Laut Alfred Adler ist die Private Logik eine Folge der Emanzipation des Menschen, die mit der Demokratisierung der Gesellschaft einhergeht: Der Mensch wird sich seiner eigenen Wertigkeit und Unabhängigkeit bewusst und beginnt, selbst zu entscheiden, was Recht und Unrecht für ihn bedeutet. Er verhält sich zu seiner Umwelt und funktioniert nicht mehr nur nach Anweisung.

Dennoch gibt es eine Art Common Sense in der Gemeinschaft, der vorgibt was zu tun und was zu lassen ist. Der Mensch ist nur nicht mehr dazu verpflichtet, sich entsprechend zu verhalten, er müsste und sollte sich dazu entscheiden. Aber manchmal entscheidet er sich eben gegen das, was gemeinhin als das Richtige anerkannt ist. Diese Entscheidung ist aber keineswegs irrational, sie entspricht nur nicht der Logik des menschlichen Zusammenlebens: Sie folgt einer privaten Logik. Diese private Logik umfasst Denkprozesse auf Grundlage aller unbewussten Pläne, Ziele und  Erwartungen, die unser Verhalten und unsere Entscheidungen betreffen. Diese sind uns in der Regel nicht bewusst, so dass es sich so anfühlen kann, als ob die Entscheidung die wir treffen – selbst wenn sie dem Common Sense widerspricht – die einzig Richtige sein muss. Dass wir gar nicht anders entscheiden hätten können. Und solange die Grundlage dieser Denkprozesse unbewusst bleibt, mag dem auch so sein. Holt man die unbewussten Pläne, Ziele und Erwartungen aber ins Bewusstsein und gleicht sie mit der momentanen Lebensrealität ab, kann eine Veränderung in Gang gebracht werden.

Die eigene Lebensrealität ist eine stetige Momentaufnahme dessen, wie wir die Welt um uns herum wahrnehmen. Diese Wahrnehmung ist stets subjektiv, sie fußt auf einem phänomenologischen Feld, das uns die Welt nie präsentiert wie sie ist, sondern nur, wie sie sich uns aufgrund unserer unbewussten Grundannahmen zeigt.

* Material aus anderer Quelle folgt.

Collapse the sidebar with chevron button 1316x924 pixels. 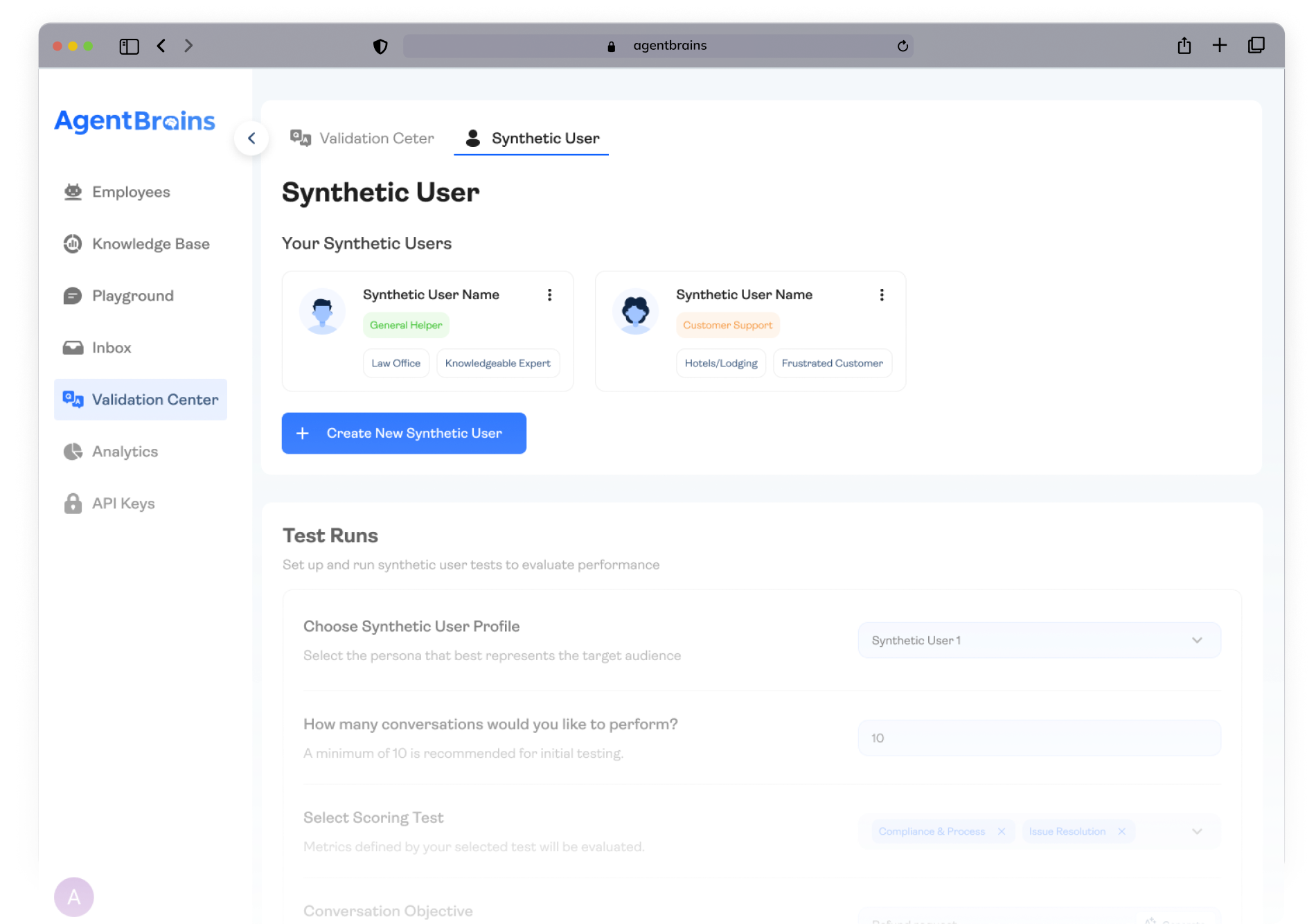click(x=251, y=139)
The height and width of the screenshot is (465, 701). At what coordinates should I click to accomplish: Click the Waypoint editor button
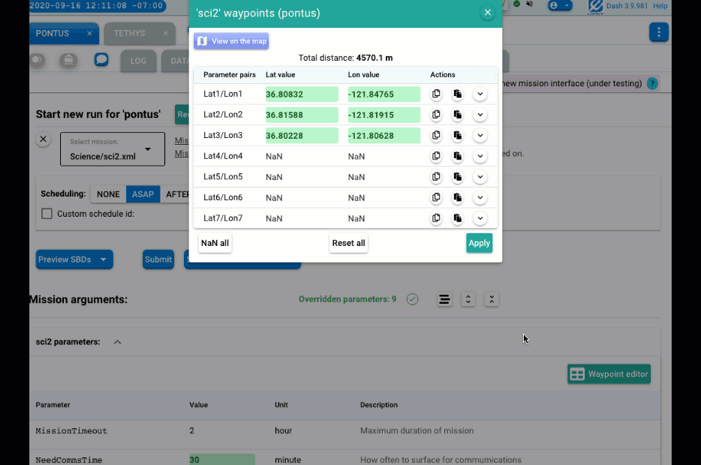point(609,374)
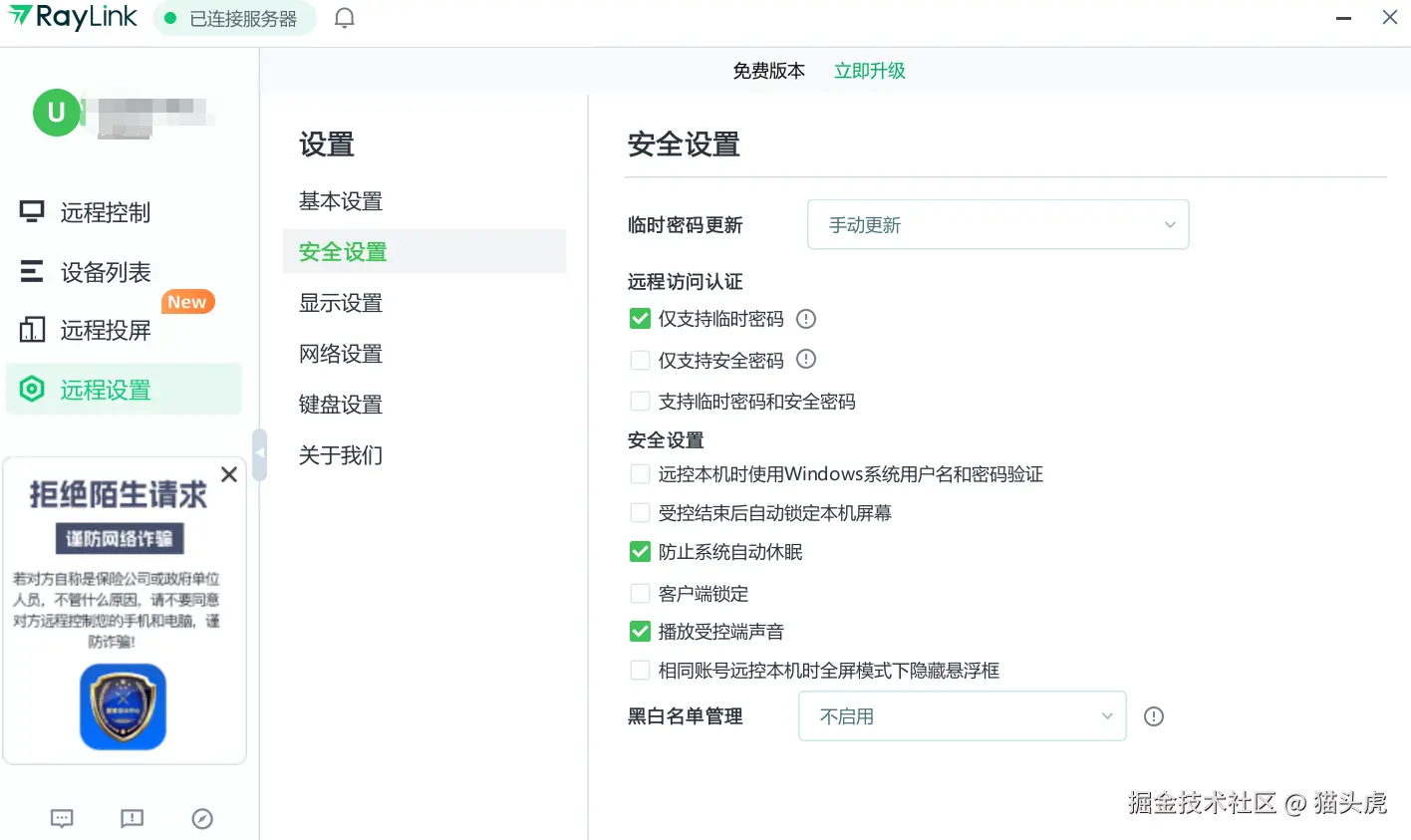Uncheck 防止系统自动休眠 checkbox
Image resolution: width=1411 pixels, height=840 pixels.
[640, 552]
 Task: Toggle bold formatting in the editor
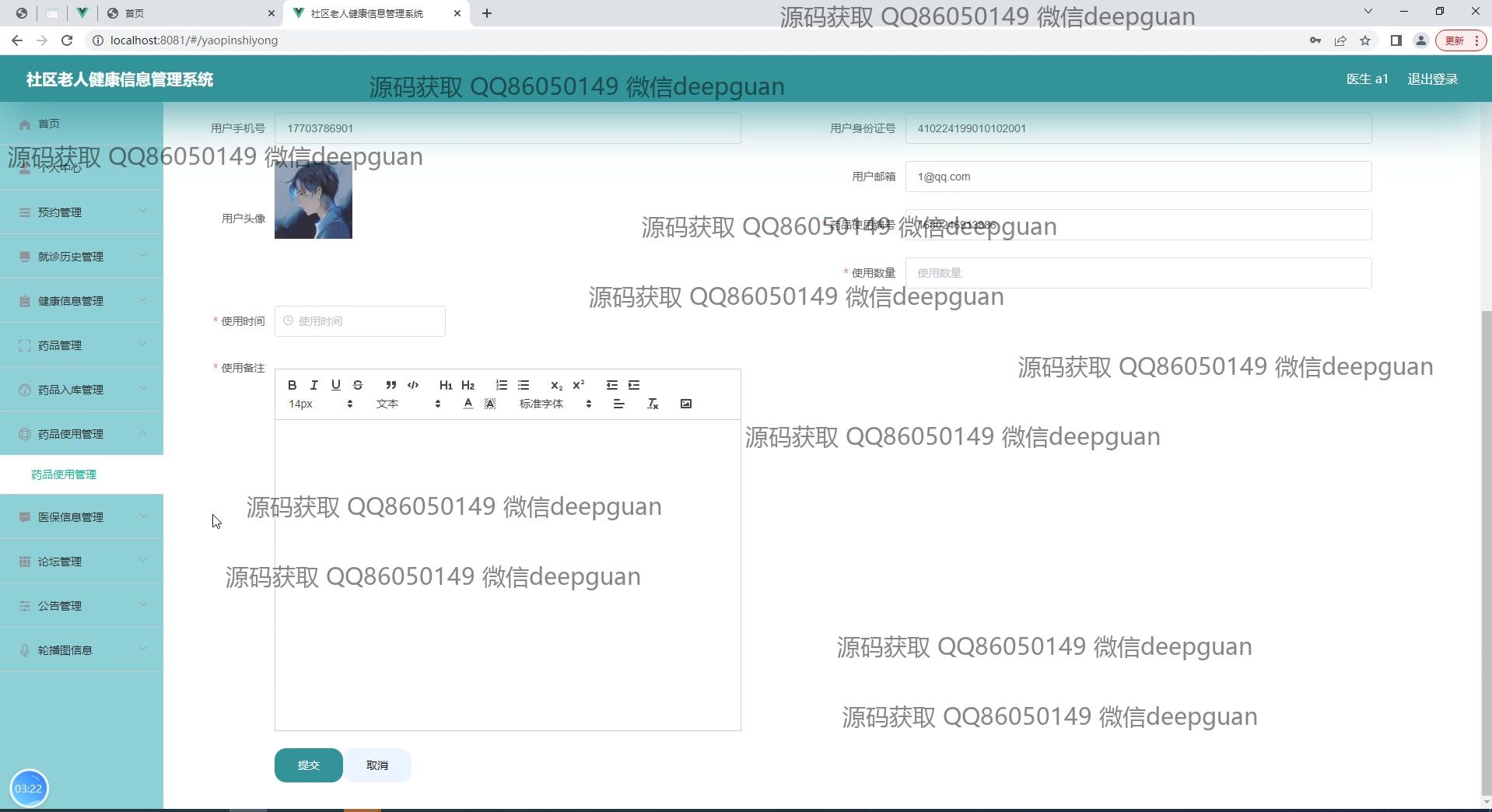(x=292, y=385)
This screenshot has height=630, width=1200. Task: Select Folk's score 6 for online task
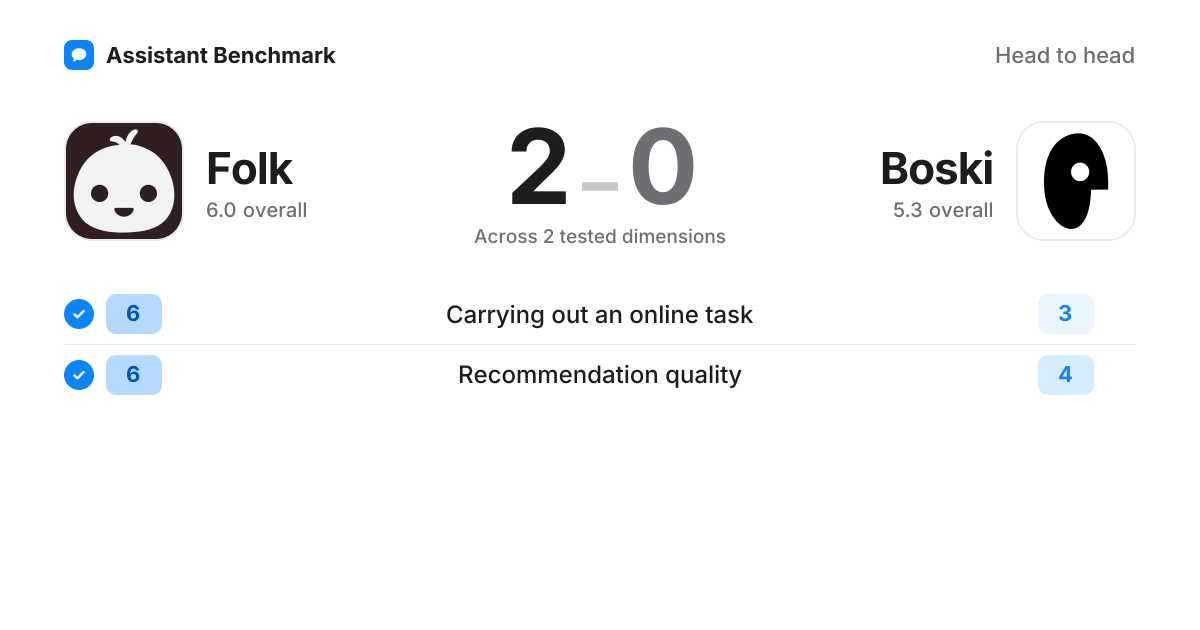134,314
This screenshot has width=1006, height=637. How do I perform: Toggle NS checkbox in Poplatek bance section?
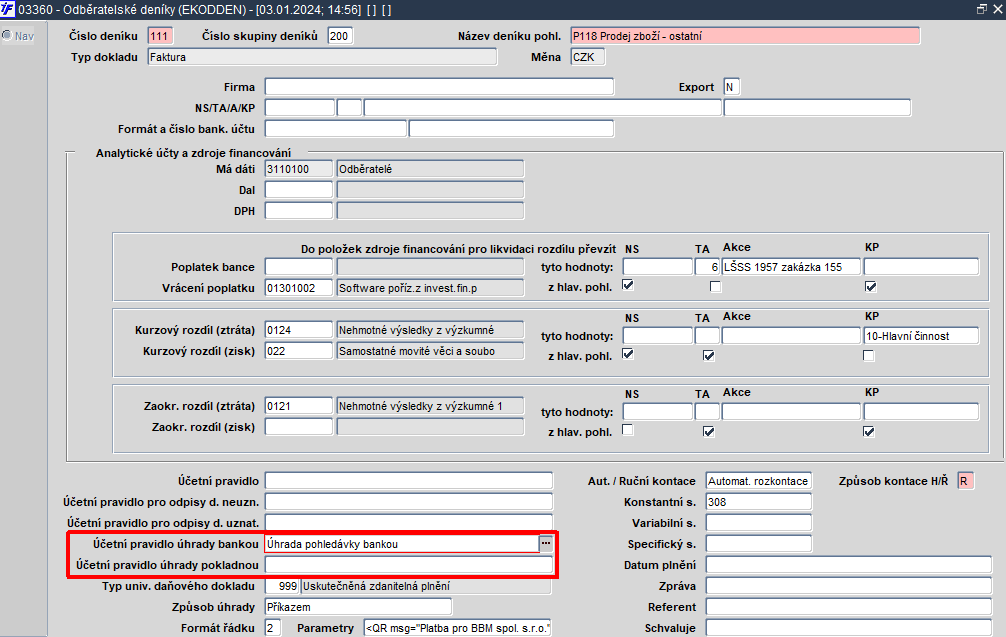628,285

Diese unbewussten Grundannahmen über uns und über die Welt bilden sich in der ersten Phase unseres Lebens. Bereits als Kleinkind setzen wir uns Ziele für unser Verhalten und formen unseren Lebensplan, aus dem sich ein bestimmter Lebensstil entwickelt. Dieser Lebensstil beeinflusst maßgeblich die Form des Denkens – der unbewussten Denkprozesse, die uns zu Entscheidungen führen, die wir als begründet wahrnehmen. Da diese Begründung aber oft im Unbewussten liegt, fällt es uns schwer ad hoc Auskunft über die Beweggründe unserer (irrationalen, oft selbstschädigenden) Verhaltensweisen oder Entscheidungen zu geben. Wenn uns jedoch ein Gegenüber ein Interpretationsangebot macht, dass den Kern dieser versteckten Gründe unseres Verhaltens trifft, fühlen wir uns verstanden und verstehen uns dadurch auch selbst. Wir holen etwas ins Bewusstsein, was uns zuvor nicht zugänglich war und können diese Inhalte neu justieren.

Deshalb nimmt die Entschlüsselung der privaten Logik einen immensen Stellenwert in der Individualpsychologie ein: Sie ist der Schlüssel zum Verständnis, sowohl zwischen (Individual-)Psychologe und Klient, als auch für den Klienten selbst, um seine innere Landkarte besser verstehen und neu justieren zu können. Das Verständnis von Seiten des Individualpsychologen erzeugt außerdem ein Gefühl des verstandenwerdens beim Klienten, welches wiederum dazu führt, dass dieser sich mehr öffnet und tiefer in seine eigenen unbewussten Prozesse eintauchen kann.